CNA Surety Corporation reported that net income for the fourth quarter of 2001 decreased to $0.6 million, or $0.01 per share, from $12.0 million, or $0.28 per share, for the same period in 2000. Operating earnings, after income taxes, decreased to $0.9 million, or $0.02 per share, from $11.8 million, or $0.27 per share, in 2000.
The decreases reflect lower underwriting and investment income, partially offset by the favorable impact of decreased interest expense. Underwriting results declined $17.4 million to an underwriting loss of $3.6 million, primarily due to net loss reserve strengthening for current and prior accident years of $13.4 million before income taxes, or $0.20 per share. This reserve strengthening includes approximately $8.0 million, or $0.12 per share, related to the company’s previously announced loss exposure to Enron Corporation. In addition, operating expenses for the fourth quarter include pretax charges of $2.2 million, or $0.03 per share, primarily associated with asset write-offs.

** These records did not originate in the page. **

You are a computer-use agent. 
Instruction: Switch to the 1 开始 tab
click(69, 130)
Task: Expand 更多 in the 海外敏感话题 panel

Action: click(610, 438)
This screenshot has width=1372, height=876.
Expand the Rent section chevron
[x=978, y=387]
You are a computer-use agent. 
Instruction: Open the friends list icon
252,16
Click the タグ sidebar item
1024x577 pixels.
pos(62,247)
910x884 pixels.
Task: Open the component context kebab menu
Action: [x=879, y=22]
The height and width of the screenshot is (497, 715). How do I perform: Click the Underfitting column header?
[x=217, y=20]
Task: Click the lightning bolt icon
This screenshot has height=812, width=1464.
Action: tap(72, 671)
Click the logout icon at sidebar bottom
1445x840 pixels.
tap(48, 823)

Net income for the year ended Dec. 31, 2001 decreased to $36.9 million, or $0.86 per share, from $53.6 million, or $1.25 per share, in 2000. Operating earnings, after income taxes, declined to $36.9 million, or $0.86 per share, from $53.6 million, or $1.25 per share, in 2000. These decreases were primarily attributable to reduced underwriting income, partially offset by reduced interest expense. Underwriting income declined $27.3 million to $37.2 million primarily due to the aforementioned net loss reserve strengthening in the fourth quarter and generally higher incurred loss experience for the year.
For the year ended Dec. 31, 2001, gross written premiums increased five percent to $333.0 million even after this change and the discontinuance of the CNA Re assumed international credit and surety business of $6.0 million. Gross processed premiums, excluding international reinsurance business assumed from CNA Re, increased 10 percent to $341.0 million. Contract and commercial surety processed premiums increased 12 percent and seven percent, respectively. These increases were primarily due to continued strength in public construction spending for contract surety and favorable trends in the commercial segment including increased small transactional business and beneficial pricing actions on large commercial accounts.
Gross written premiums for contract surety increased 12 percent for the year ended Dec. 31, 2001 to $180.6 million. Core direct commercial surety written premiums increased two percent to $125.0 million. For the full year of 2001, net written premiums increased four percent to $315.8 million reflecting the aforementioned gross production changes partially offset by higher reinsurance costs. Ceded written premiums increased $5.0 million to $17.2 million for the full year of 2001 compared to the same period of last year.
For the year ended Dec. 31, 2001, underwriting income decreased $27.3 million to $37.2 million. The loss and combined ratios were 25.2 percent and 88.4 percent, respectively, for the full year of 2001, compared to 18.4 percent and 78.6 percent, respectively, for the same period in 2000. The loss and combined ratios for the full year of 2001 and the comparable period of 2000 include the effect of net adverse loss reserve development of $4.8 million and net favorable loss reserve development of $7.1 million, respectively. In addition, the loss and combined ratios in 2001 reflect net losses of approximately $8.0 million in 2001 related to the company’s exposure to Enron Corporation. The expense ratio increased to 63.2 percent for the full year of 2001 compared to 60.2 percent for the same period in 2000, primarily due to higher reinsurance costs and operating expenses. Operating expenses reflect higher technology related expenditures and $2.2 million of pretax charges, primarily associated with asset write-offs.
The company is in the process of finalizing its reinsurance program for 2002. As a result of current reinsurance market conditions in the aftermath of Sept. 11, recent bankruptcy activity and continuing pressures on the U.S. and world economies, the company’s net retentions will increase in 2002 along with an increase in reinsurance premium costs.